▶ Given task
Rewrite all lines from the line with "Click the 73%" to the line with "Tap the child", both included, with their requests, and multiply every coordinate in the answers by 1.4, rounding each result to a whole number with halves rounded up. Leave every number in the requests unchanged, and give only these lines.

▶ Input
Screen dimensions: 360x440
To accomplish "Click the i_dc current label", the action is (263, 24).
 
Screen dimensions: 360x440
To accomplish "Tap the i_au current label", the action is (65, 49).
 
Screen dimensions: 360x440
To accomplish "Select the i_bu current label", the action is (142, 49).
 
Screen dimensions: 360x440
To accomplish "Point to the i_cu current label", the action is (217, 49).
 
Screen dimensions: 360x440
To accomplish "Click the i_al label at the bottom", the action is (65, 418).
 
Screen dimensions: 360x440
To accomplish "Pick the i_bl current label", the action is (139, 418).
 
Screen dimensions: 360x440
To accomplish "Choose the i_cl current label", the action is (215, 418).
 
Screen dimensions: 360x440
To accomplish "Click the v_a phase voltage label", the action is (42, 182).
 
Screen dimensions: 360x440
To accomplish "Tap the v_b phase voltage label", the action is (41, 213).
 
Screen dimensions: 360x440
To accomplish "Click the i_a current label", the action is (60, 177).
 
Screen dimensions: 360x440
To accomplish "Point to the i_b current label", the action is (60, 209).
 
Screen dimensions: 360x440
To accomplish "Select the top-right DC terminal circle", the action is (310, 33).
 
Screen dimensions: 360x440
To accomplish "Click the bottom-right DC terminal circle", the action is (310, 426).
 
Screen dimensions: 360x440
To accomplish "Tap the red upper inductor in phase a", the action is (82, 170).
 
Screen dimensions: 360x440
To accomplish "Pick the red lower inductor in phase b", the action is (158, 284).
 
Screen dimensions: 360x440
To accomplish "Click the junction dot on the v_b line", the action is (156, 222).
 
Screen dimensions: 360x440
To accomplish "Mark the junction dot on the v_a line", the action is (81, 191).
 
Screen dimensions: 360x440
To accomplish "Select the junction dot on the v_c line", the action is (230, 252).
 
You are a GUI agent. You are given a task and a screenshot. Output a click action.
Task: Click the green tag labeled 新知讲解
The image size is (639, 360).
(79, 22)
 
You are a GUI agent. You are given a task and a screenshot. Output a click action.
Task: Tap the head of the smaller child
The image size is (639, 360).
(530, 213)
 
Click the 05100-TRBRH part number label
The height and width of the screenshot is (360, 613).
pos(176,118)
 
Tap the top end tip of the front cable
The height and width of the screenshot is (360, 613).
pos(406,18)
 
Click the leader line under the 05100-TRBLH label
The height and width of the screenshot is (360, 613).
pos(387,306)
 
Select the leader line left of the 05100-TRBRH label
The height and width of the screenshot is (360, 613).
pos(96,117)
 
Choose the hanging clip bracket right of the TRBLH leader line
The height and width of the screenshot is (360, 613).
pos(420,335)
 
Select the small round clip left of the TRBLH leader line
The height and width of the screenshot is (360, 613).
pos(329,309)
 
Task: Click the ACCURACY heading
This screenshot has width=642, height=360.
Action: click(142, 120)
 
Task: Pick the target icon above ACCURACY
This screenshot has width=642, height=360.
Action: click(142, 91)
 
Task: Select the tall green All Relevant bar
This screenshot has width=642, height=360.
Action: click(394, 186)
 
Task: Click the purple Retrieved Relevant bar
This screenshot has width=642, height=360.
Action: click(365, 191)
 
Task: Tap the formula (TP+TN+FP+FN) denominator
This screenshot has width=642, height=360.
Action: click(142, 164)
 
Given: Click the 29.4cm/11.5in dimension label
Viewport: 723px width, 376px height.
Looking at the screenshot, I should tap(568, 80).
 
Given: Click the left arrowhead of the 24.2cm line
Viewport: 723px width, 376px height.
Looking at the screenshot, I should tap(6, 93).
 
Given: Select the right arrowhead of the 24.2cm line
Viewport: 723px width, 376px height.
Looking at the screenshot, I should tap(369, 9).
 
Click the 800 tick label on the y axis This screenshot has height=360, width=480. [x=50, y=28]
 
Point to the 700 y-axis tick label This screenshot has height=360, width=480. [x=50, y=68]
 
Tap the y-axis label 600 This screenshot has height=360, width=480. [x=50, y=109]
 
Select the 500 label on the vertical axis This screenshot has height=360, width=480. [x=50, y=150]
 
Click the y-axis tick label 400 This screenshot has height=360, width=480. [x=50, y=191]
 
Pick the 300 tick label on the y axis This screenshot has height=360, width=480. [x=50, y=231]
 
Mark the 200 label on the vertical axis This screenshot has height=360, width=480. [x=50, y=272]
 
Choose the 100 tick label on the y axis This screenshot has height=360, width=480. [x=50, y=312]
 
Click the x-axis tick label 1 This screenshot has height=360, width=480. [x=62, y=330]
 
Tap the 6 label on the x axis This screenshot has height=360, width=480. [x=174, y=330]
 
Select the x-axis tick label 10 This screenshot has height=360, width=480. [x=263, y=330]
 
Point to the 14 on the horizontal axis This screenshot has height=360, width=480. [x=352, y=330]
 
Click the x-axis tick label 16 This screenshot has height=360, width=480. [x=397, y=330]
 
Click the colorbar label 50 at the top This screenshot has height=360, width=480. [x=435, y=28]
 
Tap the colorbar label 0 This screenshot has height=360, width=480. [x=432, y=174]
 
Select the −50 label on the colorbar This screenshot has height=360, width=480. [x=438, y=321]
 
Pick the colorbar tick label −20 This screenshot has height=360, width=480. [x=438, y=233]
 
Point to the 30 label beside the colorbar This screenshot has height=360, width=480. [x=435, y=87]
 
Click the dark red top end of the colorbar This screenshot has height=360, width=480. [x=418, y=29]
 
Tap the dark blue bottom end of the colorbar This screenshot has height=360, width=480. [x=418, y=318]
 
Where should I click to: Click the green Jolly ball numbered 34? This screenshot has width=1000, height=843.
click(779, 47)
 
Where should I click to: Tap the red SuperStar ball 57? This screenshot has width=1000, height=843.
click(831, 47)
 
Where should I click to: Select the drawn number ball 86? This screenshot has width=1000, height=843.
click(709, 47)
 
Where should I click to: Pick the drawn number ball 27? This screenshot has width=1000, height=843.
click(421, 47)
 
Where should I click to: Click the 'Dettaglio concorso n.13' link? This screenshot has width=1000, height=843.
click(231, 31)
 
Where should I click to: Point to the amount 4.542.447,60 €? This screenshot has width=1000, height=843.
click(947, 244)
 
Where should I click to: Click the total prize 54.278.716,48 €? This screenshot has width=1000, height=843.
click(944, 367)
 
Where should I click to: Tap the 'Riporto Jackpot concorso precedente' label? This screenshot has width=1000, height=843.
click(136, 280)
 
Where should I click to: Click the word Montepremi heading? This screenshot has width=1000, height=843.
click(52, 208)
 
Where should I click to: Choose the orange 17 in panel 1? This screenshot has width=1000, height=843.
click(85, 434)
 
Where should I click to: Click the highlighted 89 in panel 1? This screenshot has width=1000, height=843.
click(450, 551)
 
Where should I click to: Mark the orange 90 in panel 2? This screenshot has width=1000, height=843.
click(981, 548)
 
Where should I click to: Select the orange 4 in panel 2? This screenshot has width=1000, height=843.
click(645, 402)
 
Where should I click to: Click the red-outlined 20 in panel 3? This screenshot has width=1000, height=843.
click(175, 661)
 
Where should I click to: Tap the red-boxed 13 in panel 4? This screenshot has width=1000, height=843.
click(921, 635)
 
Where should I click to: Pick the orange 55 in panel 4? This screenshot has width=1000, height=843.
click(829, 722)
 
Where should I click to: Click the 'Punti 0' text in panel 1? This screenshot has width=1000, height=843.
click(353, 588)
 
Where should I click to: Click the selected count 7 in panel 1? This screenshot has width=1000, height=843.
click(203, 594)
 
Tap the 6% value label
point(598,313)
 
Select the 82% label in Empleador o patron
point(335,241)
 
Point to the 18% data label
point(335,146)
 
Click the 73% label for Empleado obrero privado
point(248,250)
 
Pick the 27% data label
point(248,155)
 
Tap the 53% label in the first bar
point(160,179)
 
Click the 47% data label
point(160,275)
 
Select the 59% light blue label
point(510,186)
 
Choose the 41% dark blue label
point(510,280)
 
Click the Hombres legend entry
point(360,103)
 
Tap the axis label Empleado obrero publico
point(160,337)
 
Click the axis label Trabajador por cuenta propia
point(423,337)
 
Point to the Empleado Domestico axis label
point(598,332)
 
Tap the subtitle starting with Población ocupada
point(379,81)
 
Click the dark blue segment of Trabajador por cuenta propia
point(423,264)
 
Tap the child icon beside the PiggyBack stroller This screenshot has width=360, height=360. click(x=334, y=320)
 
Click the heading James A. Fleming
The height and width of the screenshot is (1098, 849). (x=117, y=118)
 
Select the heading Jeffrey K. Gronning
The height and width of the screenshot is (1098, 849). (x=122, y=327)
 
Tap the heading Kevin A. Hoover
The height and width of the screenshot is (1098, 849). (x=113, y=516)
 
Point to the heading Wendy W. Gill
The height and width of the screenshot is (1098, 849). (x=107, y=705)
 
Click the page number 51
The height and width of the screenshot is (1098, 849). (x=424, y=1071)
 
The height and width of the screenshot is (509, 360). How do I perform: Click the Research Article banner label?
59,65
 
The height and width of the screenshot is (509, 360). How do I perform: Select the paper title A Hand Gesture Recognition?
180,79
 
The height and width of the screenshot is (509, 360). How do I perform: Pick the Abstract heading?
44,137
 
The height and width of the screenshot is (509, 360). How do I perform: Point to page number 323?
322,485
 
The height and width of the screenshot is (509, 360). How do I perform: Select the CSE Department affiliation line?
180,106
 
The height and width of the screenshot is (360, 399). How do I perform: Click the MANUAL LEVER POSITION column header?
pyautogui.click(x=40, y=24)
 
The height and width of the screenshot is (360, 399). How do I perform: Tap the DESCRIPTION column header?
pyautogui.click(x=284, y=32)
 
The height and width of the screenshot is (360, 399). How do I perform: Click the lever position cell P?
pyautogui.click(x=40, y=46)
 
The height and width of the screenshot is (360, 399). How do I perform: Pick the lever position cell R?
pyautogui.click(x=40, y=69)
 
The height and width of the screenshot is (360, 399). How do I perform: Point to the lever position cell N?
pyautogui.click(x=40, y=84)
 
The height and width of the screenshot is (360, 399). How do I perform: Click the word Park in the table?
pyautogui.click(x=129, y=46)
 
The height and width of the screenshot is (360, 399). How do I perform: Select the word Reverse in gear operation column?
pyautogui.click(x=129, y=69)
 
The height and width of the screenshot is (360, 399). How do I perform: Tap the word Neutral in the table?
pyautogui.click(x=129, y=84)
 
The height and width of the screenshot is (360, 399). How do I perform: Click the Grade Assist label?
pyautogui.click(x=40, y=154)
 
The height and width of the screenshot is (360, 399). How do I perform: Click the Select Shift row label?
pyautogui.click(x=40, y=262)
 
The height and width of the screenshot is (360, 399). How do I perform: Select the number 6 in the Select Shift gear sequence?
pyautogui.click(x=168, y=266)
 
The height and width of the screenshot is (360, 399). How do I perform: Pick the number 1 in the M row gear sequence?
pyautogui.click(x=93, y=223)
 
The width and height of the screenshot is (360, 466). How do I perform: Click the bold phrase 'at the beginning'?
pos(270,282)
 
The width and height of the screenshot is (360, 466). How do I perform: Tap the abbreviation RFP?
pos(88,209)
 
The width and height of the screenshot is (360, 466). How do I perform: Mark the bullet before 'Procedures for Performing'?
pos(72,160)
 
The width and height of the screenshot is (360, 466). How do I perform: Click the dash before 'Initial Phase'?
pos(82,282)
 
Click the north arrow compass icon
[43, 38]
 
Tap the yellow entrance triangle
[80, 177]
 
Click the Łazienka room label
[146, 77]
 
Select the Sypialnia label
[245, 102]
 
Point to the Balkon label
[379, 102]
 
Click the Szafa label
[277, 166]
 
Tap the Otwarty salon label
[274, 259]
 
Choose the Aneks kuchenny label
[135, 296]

▶ Exercise solution
Click the 73% label for Empleado obrero privado
point(347,350)
 
Pick the 27% data label
point(347,217)
 
Tap the 53% label in the first bar
point(224,251)
 
Click the 47% data label
point(224,385)
 
Select the 59% light blue label
point(714,260)
 
Choose the 41% dark blue label
point(714,392)
 
Click the Hombres legend entry
point(504,144)
 
Tap the axis label Empleado obrero publico
point(224,472)
 
Click the axis label Trabajador por cuenta propia
point(592,472)
 
Point to the Empleado Domestico axis label
point(837,465)
 
Tap the subtitle starting with Población ocupada
point(531,113)
 
Click the dark blue segment of Trabajador por cuenta propia
point(592,370)
 
Tap the child icon beside the PiggyBack stroller This screenshot has width=360, height=360. click(x=468, y=448)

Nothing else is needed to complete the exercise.